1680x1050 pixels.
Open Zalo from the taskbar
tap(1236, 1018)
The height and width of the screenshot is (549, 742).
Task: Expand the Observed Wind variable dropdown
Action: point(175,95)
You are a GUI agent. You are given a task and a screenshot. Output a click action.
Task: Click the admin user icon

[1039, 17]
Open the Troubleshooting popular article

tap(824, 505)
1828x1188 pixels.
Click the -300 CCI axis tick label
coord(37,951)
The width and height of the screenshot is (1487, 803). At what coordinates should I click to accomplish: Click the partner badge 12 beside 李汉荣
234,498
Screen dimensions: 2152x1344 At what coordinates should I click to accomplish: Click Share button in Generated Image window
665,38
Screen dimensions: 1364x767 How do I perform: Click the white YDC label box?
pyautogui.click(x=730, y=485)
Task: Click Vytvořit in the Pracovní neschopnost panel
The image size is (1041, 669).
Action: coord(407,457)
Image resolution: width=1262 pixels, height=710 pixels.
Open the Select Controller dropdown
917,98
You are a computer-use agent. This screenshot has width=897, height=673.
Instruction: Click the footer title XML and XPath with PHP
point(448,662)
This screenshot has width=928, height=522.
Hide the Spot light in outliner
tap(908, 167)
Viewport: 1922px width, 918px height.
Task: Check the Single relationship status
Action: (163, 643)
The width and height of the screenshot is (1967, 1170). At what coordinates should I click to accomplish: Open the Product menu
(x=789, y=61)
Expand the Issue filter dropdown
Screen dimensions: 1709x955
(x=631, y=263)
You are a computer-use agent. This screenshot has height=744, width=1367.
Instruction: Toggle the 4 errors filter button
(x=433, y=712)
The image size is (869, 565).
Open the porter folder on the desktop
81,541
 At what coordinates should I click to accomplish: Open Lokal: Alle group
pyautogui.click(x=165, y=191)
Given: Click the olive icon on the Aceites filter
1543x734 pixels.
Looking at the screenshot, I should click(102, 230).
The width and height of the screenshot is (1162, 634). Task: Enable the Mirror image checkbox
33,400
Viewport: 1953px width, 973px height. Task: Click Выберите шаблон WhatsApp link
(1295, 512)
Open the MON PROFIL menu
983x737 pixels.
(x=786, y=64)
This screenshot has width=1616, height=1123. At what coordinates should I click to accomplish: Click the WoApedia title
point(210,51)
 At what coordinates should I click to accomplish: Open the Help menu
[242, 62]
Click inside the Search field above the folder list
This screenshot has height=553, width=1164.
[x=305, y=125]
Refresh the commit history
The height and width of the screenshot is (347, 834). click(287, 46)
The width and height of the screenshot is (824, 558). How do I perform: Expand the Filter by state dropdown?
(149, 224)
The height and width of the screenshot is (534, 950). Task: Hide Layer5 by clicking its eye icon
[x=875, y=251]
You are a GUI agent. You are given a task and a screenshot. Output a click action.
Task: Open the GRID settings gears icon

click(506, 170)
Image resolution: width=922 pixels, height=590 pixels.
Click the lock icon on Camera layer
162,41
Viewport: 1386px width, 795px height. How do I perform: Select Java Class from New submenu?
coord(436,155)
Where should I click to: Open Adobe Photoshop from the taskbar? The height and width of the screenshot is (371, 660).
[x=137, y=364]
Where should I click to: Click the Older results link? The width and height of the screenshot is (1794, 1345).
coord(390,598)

▬▬▬▬▬▬▬▬▬▬

State the number of lines in the records that contain the string "computer", and nothing more.

SOLUTION FOR THIS EXERCISE
2